China has also agreed to stop forcing U.S companies to hand over technology and trade secrets as a condition to gaining access to China’s markets.
the Unites States dropped plans of imposing tariffs on US$160 billion of Chinese goods as well as cutting tariffs on another US$112 billion of Chinese goods from 15% to 7.5%.
Focusing on the U.S. economy, growth is on track to slow from 2.9% in 2018 to 2.3% in 2019. The slowing of growth can be attributed to the fading impact of the 2018 tax cuts and trade war uncertainty. However, the bright spots continue to be the U.S consumer and the services-sector. We expect the consumer to remain strong with low unemployment, solid wage growth and stable interest rates. Pulling these economic factors together, economists are forecasting U.S. GDP growth of 2% in 2020, a continuation of the slowing growth trend. The US Federal Reserve (Fed) delivered three consecutive rate cuts since the summer to mitigate the risks of a slowing global economy while inflation remained well contained around 2%. Moving into 2020 we expect the Fed to remain on hold unless there is a major negative economic event such as an escalation of the Iran-US conflict.

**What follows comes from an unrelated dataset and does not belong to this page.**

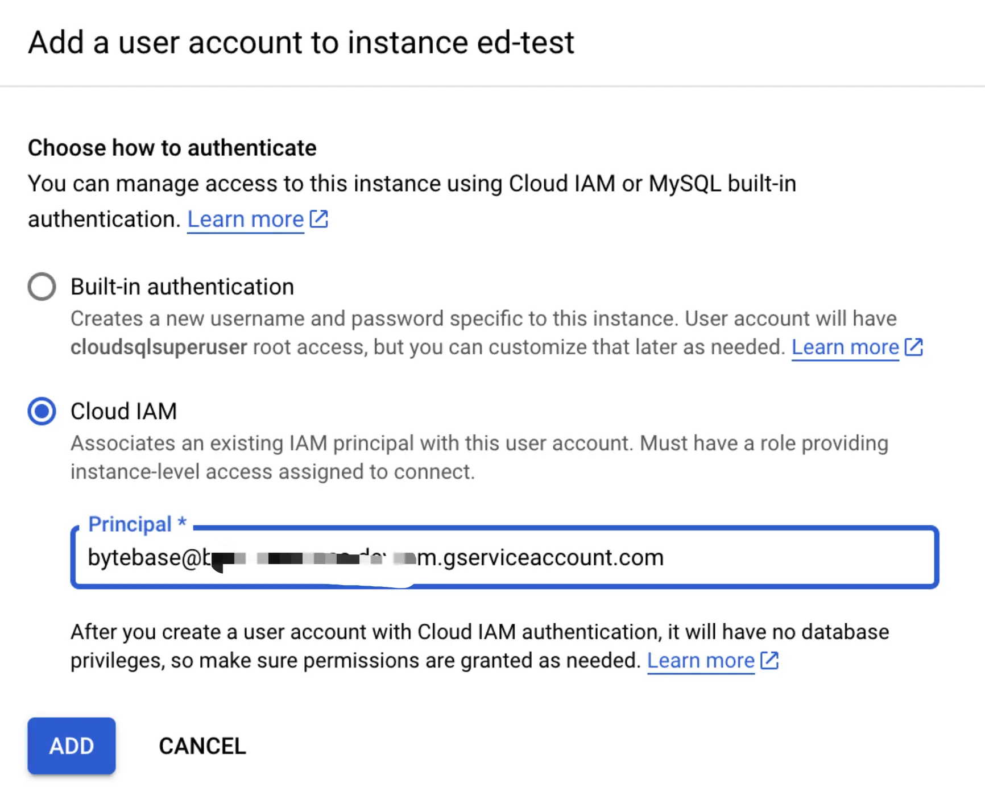The image size is (985, 812).
Task: Click external-link icon after permissions Learn more
Action: 769,660
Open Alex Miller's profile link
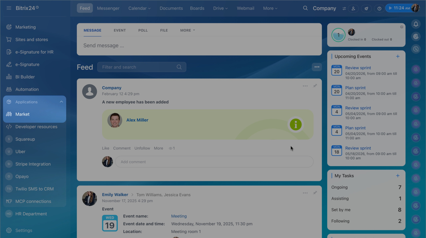 pyautogui.click(x=137, y=120)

Canada's economic outlook for 2020 will be similar to 2019. Low interest rates, a robust labour market, the potential for government spending and growth in both residential investments (real estate) and household consumption (the consumer) will support moderate growth. GDP for 2019 and 2020 is forecasted at 1.7%. The challenges for 2020 will continue to be weak business investments and sluggish exports. The Bank of Canada (BoC) was the only central bank of an advanced economy that held their bank rate steady through 2019. The main concern for the BoC is household indebtedness and its sensitivity to rising interest rates. Having said that, they were worried that by lowering the Bank Rate it would encourage consumers to borrow more and make this situation worse. As a result, there is a possibility for one rate cut in 2020 for the BoC to offset the negative impacts on household finances.

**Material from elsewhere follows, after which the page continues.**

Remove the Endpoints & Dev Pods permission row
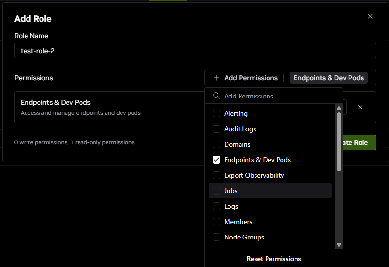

During 2019 interest rates declined with the chatter of a global recession. The 10-year Government of Canada bond yield which started the year at 1.95%, hit a low of 1.09% and ended the year at 1.61%- quite a volatile performance. As interest rates decline, bond prices rise; this created attractive returns for investors. During 2019, Government of Canada bonds returned 6.87%. Corporate bonds were the sector winner with a return of 9.65% while Provincial bonds were close behind at 9.07%. Moving into 2020 we anticipate relatively stable interest rates and the rate of return on bonds to be between 2.5%-3.25%. Furthermore, Provincial and Corporate bonds will continue to outperform Government of Canada bonds.

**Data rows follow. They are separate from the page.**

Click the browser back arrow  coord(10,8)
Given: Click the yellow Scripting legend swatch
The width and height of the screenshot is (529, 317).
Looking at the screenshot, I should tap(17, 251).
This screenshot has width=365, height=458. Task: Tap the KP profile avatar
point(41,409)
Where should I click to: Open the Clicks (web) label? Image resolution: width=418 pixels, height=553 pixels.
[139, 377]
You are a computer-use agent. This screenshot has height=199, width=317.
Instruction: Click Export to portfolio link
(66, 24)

We do not see a global recession in the next 12-18 months however; there will be several headwinds for the North American economy to withstand domestically and globally (BREXIT, US-China Trade War, etc.). Both Canada and the US economy will expand in 2019 and continue into 2020, albeit at a slower rate. To support economic growth, Canada, the US and other advanced economies will have to use a combination of monetary policy (lowering of interest rates) and government spending (fiscal stimulus) to support growth.